Eine Anpassung des Umsatzsteueranwendungserlasses, eine Klarstellung seitens des Finanzministeriums oder des Gesetzgebers sind bisher nicht erfolgt. Steuerpflichtige sollten daher jetzt prüfen, welche Regelung für sie günstiger ist, und die Argumentationsgrundlage dann entweder auf die nationale Regelung oder auf die EuGH Rechtsprechung stützen.
Schlussanträge der Generalanwältin
Die Rechtsform der Organgesellschaft ist möglicherweise nicht die einzige Gesetzesänderung, die bevorsteht. Es sind zwei weitere Verfahren beim EuGH anhängig (C-141/20 und C-269/20). In 2019 hatte bereits der XI. Senat des BFH die Frage vorgelegt, ob die nationale Ausgestaltung der umsatzsteuerrechtlichen Organschaft überhaupt EU rechtskonform sei. Im Jahr 2020 folgte der V. Senat und legte dem EuGH dieselbe Frage ein weiteres Mal vor.
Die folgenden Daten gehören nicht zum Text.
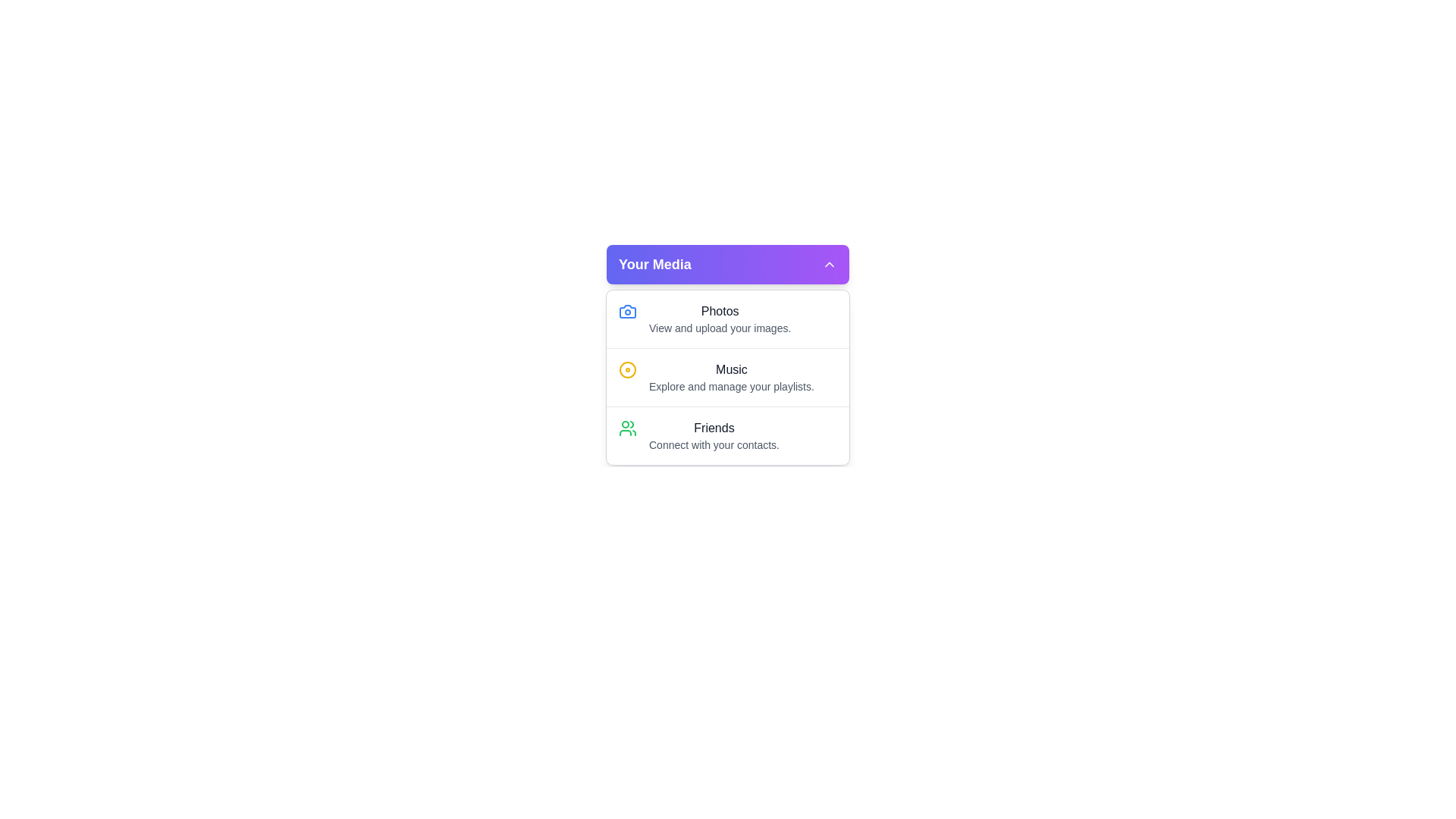 Image resolution: width=1456 pixels, height=819 pixels. What do you see at coordinates (713, 444) in the screenshot?
I see `the descriptive label below the 'Friends' title to check for any additional information or tooltip that may appear` at bounding box center [713, 444].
Die Generalanwältin Laila Medina hat in ihren Schlussanträge harte Worte gefunden und die gesamte deutsche Regelung zur Organschaft in Frage gestellt. Sie betont insbesondere, dass Unternehmer als die Steuerpflichtigen, anders als im deutschen Umsatzsteuerrecht bestimmt, diese Eigenschaft nicht verlieren, solange sie selbständige wirtschaftliche Tätigkeiten ausüben.
Ferner sei die deutsche Regelung, die den Organträger als einzigen Steuerpflichten vorsieht (vgl. § 2 Abs. 2 UStG), nicht mit dem Unionsrecht vereinbar. Die Sechste Richtlinie (mittlerweile durch Richtlinie 2006/112/EG ersetzt) sei insofern allgemeiner gefasst. Sie erlaube den Mitgliedstaaten nur, einzelne Steuerpflichtige für Zwecke der Mehrwertsteuer „verfahrensrechtlich“ zusammenzufassen.
Das nationale Konzept sieht bisher die Steuerpflicht des Organträgers, also eines einzigen Mitglieds der Mehrwertsteuergruppe vor.
Aussicht
Sollte der EuGH den Schlussanträgen der Generalanwältin folgen, würde der Organträger entgegen § 73 AO nicht für die Steuerschuld der Organgesellschaften haften. Gleichwohl könnten die Organgesellschaften gem. § 2 Abs. 2 UStG weiterhin den Organträger als Steuerschuldner betrachten. Somit sieht der V. Senat zurecht die Gefahr enormer Steuerausfälle.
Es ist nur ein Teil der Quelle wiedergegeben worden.